What a wonderful street! So many things to see in just ten minutes. More than a pair of buttocks, I see two wine casks. It’s obvious I lack imagination.
I did my technical studies at the Northampton College of Advanced Technology (now The City University) in St John Street and walked home to Shoreditch along Old Street regularly. I must say that I didn’t notice the landmarks so ably highlighted in your narrative. I can only put that down to a blinkered youth. Maybe one day I will do an Old St. re-run (or, at my age, -walk).
I don’t share your aversion to Old Street – in fact I love it for all the reasons and others shown in your evocative photographs. Every time I tread on it I seem to feel the breath of ancient crowds hurrying east and west. Yet I recognize the feeling of drag and reluctance – I get the same feeling, unchanged for many years -when I walk from the Museum of London to St Pauls tube – along William 1v street. I have tried to understand why – it’s a very short walk. The attractive buildings include the church of St Anne and St Agnes, the entry to Postman’s Park and the magnificent Victorian General Post Office building . Is it the slight incline ? Is it the volume of traffic funnelled towards St Pauls and Holborn ?
I read somewhere recently that it was part of the route taking the condemned to Tyburn. Is it possible that the psychogeography has acted on me all this time ? Yet as my contrary response to Old Street shows , perhaps it’s an individual reaction for some other, as yet unknown reason.
I too have been time-travelling in Old Street: this was the nexus for London’s plumage trade from around 1870 to 1920. Here all the feather manufacturers had their headquarters: Reuben Barnett, Aaron Blitz, Isaac Davis, Jacob Feis, Salomon Loewenstein, Schoetensack & Co … The trade was propped up by poorly paid female labour. I wonder if the Hand & Feathers pub is a nod to this now vanished profession that once employed so many thousand?
I researched this world as background to a book on the forgotten female founders of the RSPB, who were campaigning against feathered hats – or ‘murderous millinery’.
‘Mrs Pankhurst’s Purple Feather’ takes its title from one plump, purple ostrich feather once worn by Mrs P, now held at the Museum of London – a mere stroll from where the feather workers once operated.

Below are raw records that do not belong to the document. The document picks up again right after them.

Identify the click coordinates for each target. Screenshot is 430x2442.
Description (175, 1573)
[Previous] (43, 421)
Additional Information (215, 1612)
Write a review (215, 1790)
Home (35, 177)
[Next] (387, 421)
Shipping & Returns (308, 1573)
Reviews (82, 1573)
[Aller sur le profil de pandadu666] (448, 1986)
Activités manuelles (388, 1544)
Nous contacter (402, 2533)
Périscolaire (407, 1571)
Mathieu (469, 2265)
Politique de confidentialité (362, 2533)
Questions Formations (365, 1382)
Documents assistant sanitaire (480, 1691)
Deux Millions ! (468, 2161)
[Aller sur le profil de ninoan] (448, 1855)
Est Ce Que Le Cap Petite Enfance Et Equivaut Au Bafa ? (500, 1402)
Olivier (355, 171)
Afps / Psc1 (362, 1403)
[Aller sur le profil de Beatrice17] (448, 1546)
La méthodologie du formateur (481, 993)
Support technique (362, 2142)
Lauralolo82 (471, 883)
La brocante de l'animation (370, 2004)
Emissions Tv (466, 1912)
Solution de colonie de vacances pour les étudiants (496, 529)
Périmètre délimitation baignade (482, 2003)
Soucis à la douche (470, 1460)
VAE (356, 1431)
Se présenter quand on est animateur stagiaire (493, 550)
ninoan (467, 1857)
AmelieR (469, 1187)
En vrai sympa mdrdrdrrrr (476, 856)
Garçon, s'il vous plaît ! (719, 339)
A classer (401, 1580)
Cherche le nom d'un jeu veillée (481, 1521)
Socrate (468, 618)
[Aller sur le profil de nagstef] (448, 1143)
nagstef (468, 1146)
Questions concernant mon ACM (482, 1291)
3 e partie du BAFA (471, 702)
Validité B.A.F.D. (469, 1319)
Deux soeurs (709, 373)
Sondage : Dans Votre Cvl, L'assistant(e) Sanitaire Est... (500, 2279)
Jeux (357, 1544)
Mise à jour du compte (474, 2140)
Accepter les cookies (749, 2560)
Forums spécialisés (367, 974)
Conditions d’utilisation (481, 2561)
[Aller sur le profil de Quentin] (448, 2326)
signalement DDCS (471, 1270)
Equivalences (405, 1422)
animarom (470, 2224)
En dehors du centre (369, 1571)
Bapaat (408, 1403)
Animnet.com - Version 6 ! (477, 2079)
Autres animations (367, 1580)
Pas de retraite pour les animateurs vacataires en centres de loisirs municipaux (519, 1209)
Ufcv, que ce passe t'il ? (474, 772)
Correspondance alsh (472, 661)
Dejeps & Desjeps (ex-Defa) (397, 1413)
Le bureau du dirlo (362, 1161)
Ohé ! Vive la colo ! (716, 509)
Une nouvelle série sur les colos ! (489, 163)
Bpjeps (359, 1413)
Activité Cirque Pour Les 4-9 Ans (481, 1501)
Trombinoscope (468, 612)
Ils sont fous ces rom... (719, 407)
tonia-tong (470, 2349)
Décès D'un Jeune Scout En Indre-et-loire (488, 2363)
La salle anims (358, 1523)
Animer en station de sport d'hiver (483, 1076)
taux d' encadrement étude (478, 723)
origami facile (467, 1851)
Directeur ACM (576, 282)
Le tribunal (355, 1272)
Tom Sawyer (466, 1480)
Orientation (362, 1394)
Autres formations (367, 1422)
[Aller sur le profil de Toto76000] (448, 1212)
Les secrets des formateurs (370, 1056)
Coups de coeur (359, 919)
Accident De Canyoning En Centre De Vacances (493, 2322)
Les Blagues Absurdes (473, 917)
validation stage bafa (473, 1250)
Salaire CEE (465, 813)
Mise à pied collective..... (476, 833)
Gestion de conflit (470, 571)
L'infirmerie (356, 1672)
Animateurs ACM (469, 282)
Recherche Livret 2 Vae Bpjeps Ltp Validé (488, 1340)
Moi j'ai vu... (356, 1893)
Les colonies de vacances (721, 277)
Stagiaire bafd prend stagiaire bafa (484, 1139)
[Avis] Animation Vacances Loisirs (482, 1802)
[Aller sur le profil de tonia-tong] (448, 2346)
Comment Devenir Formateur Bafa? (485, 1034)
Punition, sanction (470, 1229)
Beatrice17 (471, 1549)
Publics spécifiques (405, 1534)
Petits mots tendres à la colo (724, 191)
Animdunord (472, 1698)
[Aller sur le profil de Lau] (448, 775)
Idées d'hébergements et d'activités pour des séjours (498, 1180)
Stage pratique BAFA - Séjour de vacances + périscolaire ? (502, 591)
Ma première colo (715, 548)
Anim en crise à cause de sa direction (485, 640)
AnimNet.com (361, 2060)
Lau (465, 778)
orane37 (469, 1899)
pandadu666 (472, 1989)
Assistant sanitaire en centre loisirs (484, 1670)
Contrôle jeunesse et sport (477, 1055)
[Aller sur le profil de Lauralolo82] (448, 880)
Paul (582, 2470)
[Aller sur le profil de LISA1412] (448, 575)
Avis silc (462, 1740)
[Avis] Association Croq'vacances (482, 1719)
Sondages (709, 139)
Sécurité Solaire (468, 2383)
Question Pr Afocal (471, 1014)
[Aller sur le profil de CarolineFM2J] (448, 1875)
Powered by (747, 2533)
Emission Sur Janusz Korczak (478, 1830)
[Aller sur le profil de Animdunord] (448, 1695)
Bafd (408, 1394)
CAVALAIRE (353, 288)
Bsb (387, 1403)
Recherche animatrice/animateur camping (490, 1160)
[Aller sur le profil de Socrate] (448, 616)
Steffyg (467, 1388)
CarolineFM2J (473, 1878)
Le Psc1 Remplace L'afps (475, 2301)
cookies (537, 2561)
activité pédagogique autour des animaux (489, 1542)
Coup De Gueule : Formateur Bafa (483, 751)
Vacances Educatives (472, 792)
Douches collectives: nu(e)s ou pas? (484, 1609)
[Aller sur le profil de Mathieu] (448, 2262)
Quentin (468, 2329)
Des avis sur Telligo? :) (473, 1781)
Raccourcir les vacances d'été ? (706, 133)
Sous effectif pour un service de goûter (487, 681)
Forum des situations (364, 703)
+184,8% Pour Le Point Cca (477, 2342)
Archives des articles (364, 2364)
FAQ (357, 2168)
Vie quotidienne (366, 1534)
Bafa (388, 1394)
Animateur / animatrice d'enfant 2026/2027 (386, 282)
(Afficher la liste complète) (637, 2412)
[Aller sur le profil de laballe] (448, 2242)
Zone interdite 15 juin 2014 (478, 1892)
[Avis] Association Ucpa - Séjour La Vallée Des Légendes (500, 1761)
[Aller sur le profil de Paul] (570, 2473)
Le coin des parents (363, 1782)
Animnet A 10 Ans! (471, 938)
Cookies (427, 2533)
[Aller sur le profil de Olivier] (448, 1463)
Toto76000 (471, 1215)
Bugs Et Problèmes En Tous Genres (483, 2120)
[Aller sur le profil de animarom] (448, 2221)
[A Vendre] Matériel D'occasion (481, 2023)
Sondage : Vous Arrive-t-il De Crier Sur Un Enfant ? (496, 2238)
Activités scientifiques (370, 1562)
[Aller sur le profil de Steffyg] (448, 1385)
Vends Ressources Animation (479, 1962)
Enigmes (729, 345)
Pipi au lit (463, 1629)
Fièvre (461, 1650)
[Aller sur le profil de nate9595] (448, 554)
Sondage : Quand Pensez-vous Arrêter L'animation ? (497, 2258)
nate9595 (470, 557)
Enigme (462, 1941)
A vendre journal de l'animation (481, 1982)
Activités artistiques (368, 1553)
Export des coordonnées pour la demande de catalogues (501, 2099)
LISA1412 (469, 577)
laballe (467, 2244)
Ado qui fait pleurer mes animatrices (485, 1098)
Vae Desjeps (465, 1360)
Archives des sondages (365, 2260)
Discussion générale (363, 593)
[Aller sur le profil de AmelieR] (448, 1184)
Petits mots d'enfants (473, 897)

The street that I hated to walk in that area when I started to work at our family printing business at age of 15 was Gt. Eastern Street, equally as boring as Old Street, and I had the disadvantage of having to carry a heavy pack containing two reams of Large Post paper from the No.8 bus stop in Shoreditch High Street to Fergusons’s trade ruling works in Cowper Street
Gary
You missed out the blue plaque to Priss Fotheringham, on the corner of Whitecross Street (opp. St. Luke’s)!
You’ve inspired me to take a walk that way. I used to drive along old street but rarely stopped off except to pop into safeways on my way home to Clapton Square. looking forward to a stroll around the area. Thanks.
Thank you. I have enjoyed reading all the comments here and I was especially interested to learn about the plumage trade as a family member was described as a feather comber in a 19th century census. Whitecross Street always interests me too as my great grandparents lived there for a while with their three surviving eldest children, and my grandfather, the youngest child, was born there, in Fosters Buildings, in 1874, Sadly my great grandmother was to die there seven years later. Her first child, Samuel Russell, had died before his second birthday and was buried in Bunhill Fields so there is a lot of family history in this part of London for me.
Boy do these photos make me homesick for a home that never was mine. I LOVE London. Thanks for this walk down Old Street.
I agree with you about the apparent nature of Old Street today but it is important to perhaps say a little more about the past. What is now a block of apartments at the junction of City Road and Old Street was the Methodist Leysian Mission since the C19th. Working closely with local working class people – in contrast , they argued, with the work of nearby more upmarket Wesley’s chapel.
Political discussions also took place in rooms in Old Street , including in the later C19th debates between the left and MP Charles Bradlaugh. Although he was eventually MP for Northampton he had been born in Baches St, off City Road by the Old St roundabout, from his childhood.
You make it all look extremely inviting, despite the occasional boarded up hostelry. Worth a personal visit.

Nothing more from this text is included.